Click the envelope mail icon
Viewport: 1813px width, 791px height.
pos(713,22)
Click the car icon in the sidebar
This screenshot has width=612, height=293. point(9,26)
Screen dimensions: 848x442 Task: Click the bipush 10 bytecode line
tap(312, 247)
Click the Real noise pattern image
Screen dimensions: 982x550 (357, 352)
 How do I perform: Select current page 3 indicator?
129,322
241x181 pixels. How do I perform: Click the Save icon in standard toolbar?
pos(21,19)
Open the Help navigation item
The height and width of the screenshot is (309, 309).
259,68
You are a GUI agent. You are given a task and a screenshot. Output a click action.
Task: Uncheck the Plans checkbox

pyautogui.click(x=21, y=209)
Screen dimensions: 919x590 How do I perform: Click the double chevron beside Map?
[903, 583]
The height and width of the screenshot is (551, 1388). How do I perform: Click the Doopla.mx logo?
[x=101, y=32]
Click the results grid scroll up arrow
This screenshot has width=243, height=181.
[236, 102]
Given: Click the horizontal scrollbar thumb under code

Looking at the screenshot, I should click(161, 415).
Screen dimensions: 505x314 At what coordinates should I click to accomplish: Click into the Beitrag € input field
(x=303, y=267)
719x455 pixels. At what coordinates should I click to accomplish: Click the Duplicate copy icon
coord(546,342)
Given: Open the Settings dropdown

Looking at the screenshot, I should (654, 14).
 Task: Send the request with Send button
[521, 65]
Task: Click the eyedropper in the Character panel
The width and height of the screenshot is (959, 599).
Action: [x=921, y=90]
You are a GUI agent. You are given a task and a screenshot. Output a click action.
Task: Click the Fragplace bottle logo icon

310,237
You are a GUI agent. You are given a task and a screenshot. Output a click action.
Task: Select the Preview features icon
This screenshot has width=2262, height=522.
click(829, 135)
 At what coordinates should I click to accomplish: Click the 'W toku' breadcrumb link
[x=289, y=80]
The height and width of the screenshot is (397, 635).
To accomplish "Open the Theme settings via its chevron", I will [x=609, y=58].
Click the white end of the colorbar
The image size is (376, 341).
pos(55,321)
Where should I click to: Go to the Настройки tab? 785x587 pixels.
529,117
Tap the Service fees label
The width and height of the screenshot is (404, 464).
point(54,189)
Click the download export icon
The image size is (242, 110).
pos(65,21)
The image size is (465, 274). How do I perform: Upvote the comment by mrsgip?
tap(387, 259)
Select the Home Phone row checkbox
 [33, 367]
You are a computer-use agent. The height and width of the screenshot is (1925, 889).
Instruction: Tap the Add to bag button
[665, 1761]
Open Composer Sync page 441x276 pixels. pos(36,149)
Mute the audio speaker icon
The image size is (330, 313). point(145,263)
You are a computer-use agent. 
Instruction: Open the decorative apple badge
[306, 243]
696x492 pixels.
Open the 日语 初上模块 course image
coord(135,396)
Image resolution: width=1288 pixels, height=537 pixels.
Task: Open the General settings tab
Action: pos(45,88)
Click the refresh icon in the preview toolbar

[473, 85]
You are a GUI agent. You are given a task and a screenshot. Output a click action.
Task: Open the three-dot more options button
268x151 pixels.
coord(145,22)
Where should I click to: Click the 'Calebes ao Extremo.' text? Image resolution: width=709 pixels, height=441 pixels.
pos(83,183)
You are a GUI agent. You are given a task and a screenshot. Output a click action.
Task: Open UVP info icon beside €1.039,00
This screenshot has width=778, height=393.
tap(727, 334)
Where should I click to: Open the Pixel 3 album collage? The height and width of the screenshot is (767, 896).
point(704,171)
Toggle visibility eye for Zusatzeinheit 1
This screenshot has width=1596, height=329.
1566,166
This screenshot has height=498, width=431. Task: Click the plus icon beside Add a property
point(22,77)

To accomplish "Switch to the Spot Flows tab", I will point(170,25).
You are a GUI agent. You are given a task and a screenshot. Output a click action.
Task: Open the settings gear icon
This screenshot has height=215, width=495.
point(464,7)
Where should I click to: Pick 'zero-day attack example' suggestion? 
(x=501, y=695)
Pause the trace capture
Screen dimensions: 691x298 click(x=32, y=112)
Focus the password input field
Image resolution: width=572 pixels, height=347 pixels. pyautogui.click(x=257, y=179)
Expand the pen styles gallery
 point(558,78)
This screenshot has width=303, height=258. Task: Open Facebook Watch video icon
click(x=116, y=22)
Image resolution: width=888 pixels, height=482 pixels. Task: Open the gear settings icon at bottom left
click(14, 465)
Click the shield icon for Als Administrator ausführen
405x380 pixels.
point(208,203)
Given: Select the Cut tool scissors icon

## Exercise brief
Above are the lines; repeat exactly the ones from the line containing "The image size is (465, 274)." down to the line containing "Open Composer Sync", both inclusive.

## Response area
The image size is (465, 274). How do I perform: Upvote the comment by mrsgip?
tap(387, 259)
Select the Home Phone row checkbox
 [33, 367]
You are a computer-use agent. The height and width of the screenshot is (1925, 889).
Instruction: Tap the Add to bag button
[665, 1761]
Open Composer Sync page 441x276 pixels. pos(36,149)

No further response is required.